Bipartite-First Modeling Checklist

Before choosing an algorithm, write down four things explicitly:

  1. what are the left vertices?
  2. what are the right vertices?
  3. what does one edge mean?
  4. why may each endpoint be used at most once?

If you can answer those four questions cleanly, you probably have a bipartite matching model.

Common anti-cues:

  • one left vertex may need multiple assignments
  • one right vertex has capacity larger than 1
  • the graph is not naturally split into two parts
  • the objective is weighted cost, not just cardinality

Those are signals that the real problem may be:

Problem Model And Notation

A matching M in a graph is a set of edges such that no two edges share an endpoint.

In a bipartite graph:

\[ G = (L \cup R, E), \]

every edge goes between the left part L and the right part R.

We call a vertex:

  • matched if it is incident to an edge in M
  • free or exposed otherwise

With respect to a matching M:

  • an alternating path is a path whose edges alternate between edges outside M and inside M
  • an augmenting path is an alternating path whose two endpoints are free

The key operation is augmentation:

\[ M' = M \oplus P, \]

where P is an augmenting path and \oplus is symmetric difference.

In words:

  • edges of P that were unmatched become matched
  • edges of P that were matched become unmatched

The result is a larger matching.

From Brute Force To The Right Idea

Brute Force

For a small graph, you could try:

  • enumerate subsets of edges
  • keep only those that form a matching
  • choose the largest one

This is obviously impossible at contest sizes.

The Structural Observation

A matching is not just "some chosen edges". It has local structure:

  • each vertex is touched at most once

So if the current matching is not optimal, the improvement must also have structure.

That structure is an augmenting path.

Why Augmenting Paths Are The Right Improvement

Suppose we already have a matching M.

If we can find a path:

  • starting at a free left vertex
  • ending at a free right vertex
  • alternating unmatched, matched, unmatched, matched, ...

then flipping the matched/unmatched status along that path:

  • preserves the matching property
  • increases the number of matched edges by exactly one

That turns "how do I improve the matching?" into:

  • find augmenting paths repeatedly

This is the backbone of all standard matching algorithms.

Why Bipartite Comes First

In bipartite graphs, augmenting paths behave cleanly:

  • they always alternate across the two sides
  • BFS layering makes shortest augmenting paths easy to reason about
  • no odd cycles interfere with the structure

In general graphs, odd cycles create blossoms, and the clean picture breaks.

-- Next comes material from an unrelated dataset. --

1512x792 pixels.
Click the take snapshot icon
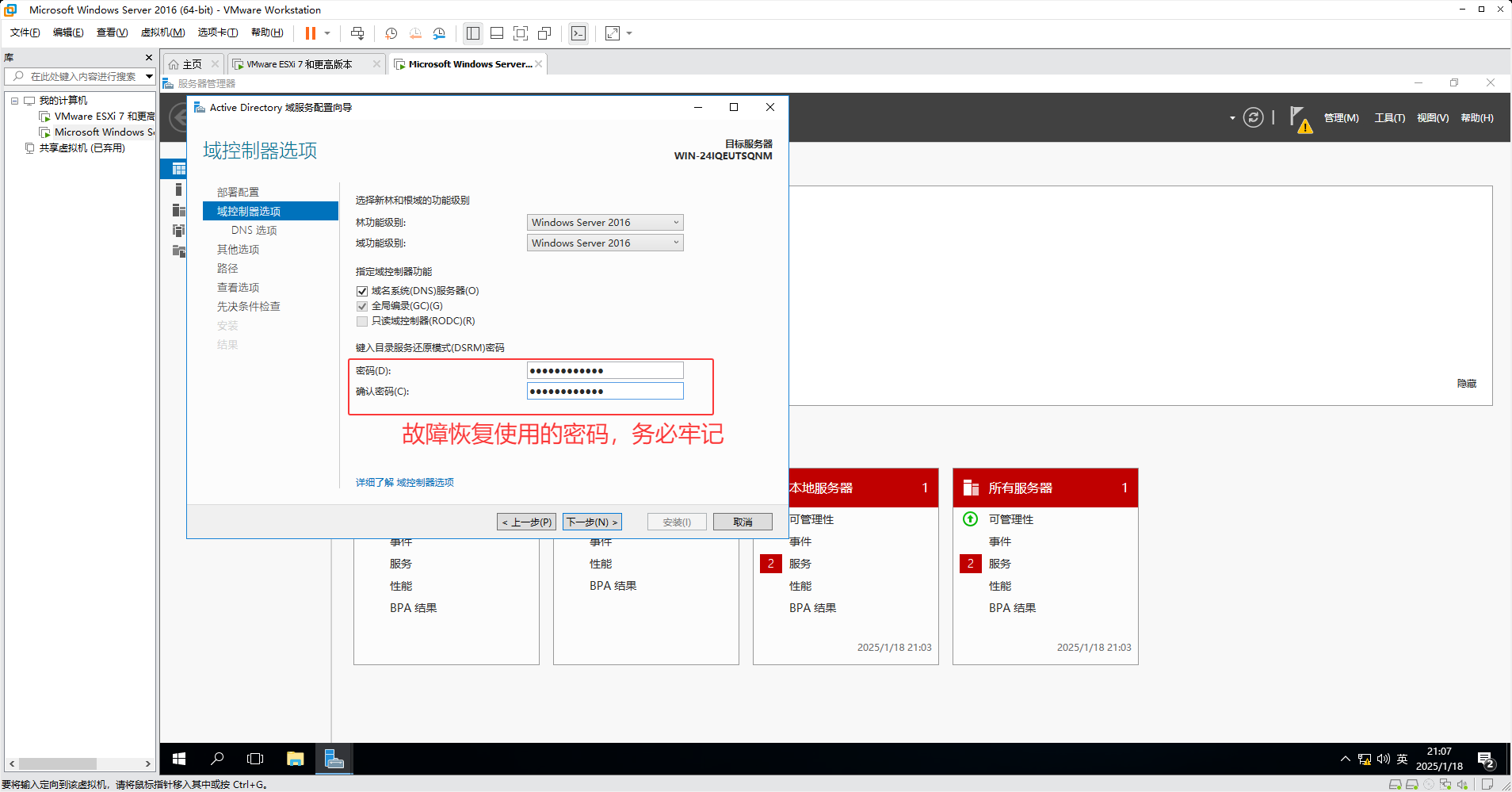point(391,33)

So the right teaching order is:

Core Invariant And Why It Works

Matching Invariant

At every stage, the chosen edge set M must remain a matching:

  • no vertex is incident to more than one chosen edge

Any algorithmic step must preserve that invariant.

Why Augmenting Along A Path Preserves Matching

Let P be an augmenting path for M.

Because P alternates:

  • internal vertices of P are incident to exactly one matched edge of P and exactly one unmatched edge of P
  • endpoints are free and become matched after augmentation

So after toggling the path:

  • internal vertices remain matched exactly once
  • endpoints gain one matched edge
  • no other vertex changes status

Therefore M \oplus P is again a matching.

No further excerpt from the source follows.